I invite you to consider the next time you feel judged by someone, go inward – is there any part of it that is true for you? If yes, can you change it, or change how you feel about you? And the next time you hear someone judge you, and you don’t feel judged, can you have an awareness of it, and acknowledge your own maturity and growth?

  1. You can love or receive love as much as you love yourself – to expand the love you give or receive to and from others, expand how you feel about yourself.

This makes total sense, doesn’t it? The key question may be how to grow our love for ourselves, since often it feels easier to love someone else. A few years ago I launched a 30-day self-love challenge that ended up lasting 45 days. The truth is that self-love is a constant daily practice. Although I was starting to feel better about myself, I’m not sure if there was a perceived expansion in my capacity to give and receive love.

In the beginning of 2016 I set the intention to have a better year than the year before. I figured I couldn’t fail as the previous year was quite difficult. It was a simple resolution, and it made a huge difference. One of the decisions I made that is relevant here, is the decision I wrote about in my previous post, to send hand written letters to at least 100 people who had impacted my life at some point, either last year or even years before.

The process of writing the letters felt so good that my self-love was growing with each hand-made hand-written letter/card. It was sort of a gift to me to be acknowledging and seeing the brilliance and essence of others. I also painted a few customized T-shirts for friends and family members. (The one featured in this post, I painted for myself after struggling with self-expression at an event.) I also made an effort to become my best friend as much as possible.

During the last minutes of 2016, I decided to read the cards I had received back during the year as well as holiday cards. Each of them warmed my heart in a sweet and meaningful way, and I realized in that moment, that my capacity to love both myself and others had considerably increased. I could feel my own expansion, and it was touching. I even doubted it, and journaled with my higher self – did this really happen? Can I truly feel the expansion? Am I ever going to lose it? And the answer was that indeed I had expanded – I guess you can’t fake expansion, and that as long as I carry on the practice of giving and receiving love, the expansion would continue. I don’t discard the value of everything else I’ve done before, but it seems that in 2016 I may have achieved the so called quantum leap.

How can you upgrade your self-love practice? What else can you do for you today to make you feel loved and nurtured by you?

  1. I’ll save this one for my next book. : )

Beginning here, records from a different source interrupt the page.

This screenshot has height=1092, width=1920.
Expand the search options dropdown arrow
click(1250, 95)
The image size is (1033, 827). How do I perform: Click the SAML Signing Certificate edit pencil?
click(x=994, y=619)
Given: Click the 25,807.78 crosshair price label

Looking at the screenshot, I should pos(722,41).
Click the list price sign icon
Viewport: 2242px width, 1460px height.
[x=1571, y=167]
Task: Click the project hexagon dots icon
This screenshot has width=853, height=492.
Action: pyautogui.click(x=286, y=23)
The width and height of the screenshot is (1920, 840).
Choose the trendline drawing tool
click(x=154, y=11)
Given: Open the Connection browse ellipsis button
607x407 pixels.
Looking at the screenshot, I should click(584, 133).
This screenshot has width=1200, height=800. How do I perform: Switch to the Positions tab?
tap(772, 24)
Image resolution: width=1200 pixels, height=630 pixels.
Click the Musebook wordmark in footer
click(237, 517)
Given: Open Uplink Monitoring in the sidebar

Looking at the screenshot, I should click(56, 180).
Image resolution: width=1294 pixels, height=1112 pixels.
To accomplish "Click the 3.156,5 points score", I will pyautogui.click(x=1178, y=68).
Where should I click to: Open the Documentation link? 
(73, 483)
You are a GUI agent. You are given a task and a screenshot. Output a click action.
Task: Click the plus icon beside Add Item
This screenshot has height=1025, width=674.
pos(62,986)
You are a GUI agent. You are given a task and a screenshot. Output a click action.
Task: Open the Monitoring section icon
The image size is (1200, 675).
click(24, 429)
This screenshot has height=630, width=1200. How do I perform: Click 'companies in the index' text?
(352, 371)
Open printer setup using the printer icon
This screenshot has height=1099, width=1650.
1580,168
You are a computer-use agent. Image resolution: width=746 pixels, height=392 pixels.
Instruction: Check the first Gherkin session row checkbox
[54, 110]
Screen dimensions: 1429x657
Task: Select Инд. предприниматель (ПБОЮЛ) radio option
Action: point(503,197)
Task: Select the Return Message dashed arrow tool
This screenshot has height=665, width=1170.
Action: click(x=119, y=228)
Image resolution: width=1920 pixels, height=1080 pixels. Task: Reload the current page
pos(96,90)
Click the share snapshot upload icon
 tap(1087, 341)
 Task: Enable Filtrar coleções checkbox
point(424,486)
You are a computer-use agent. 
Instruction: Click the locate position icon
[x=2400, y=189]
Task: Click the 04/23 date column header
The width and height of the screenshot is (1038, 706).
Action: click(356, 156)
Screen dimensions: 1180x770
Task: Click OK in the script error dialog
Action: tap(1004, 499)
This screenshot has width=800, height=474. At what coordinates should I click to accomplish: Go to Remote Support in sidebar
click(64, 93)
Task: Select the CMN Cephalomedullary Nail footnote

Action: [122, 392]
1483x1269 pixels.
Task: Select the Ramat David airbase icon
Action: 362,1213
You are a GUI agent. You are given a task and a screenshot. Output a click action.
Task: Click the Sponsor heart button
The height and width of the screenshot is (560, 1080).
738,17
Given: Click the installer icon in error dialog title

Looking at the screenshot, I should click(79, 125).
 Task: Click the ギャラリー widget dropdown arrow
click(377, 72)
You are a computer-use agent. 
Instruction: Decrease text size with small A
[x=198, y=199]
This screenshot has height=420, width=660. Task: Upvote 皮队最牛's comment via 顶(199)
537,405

My invitation to you is to put in practice at least one of the lessons you have learned on your journey. That one lesson that makes total sense, but you haven’t truly embraced, practiced or experienced it fully yet. What would it be? How would it feel? How could you take steps towards bringing it into your life? Please do it without attachment of the outcome or judgment for not being there yet.

I only was able to acknowledge my experience in retrospect. I thought it was enough to know the lessons conceptually. I didn’t have the ability to know in my core how to live them, until I looked back and felt that I had indeed experienced them. The lessons we learn from our soul, teachers, coaches, therapists, spiritual guides, etc., are good to grasp and understand, and then it is up to us to live it, to challenge ourselves to do things differently, to move forward one small, even tiny step at the time, and then as time passes, observe and be aware of the results.

Feel free to share your own lessons you either know conceptually but haven’t experienced yet, or that you know and have experienced.

Namaste,

Elisa Balabram

PS. I learned those lessons conceptually from the teacher and therapist Ron Baker.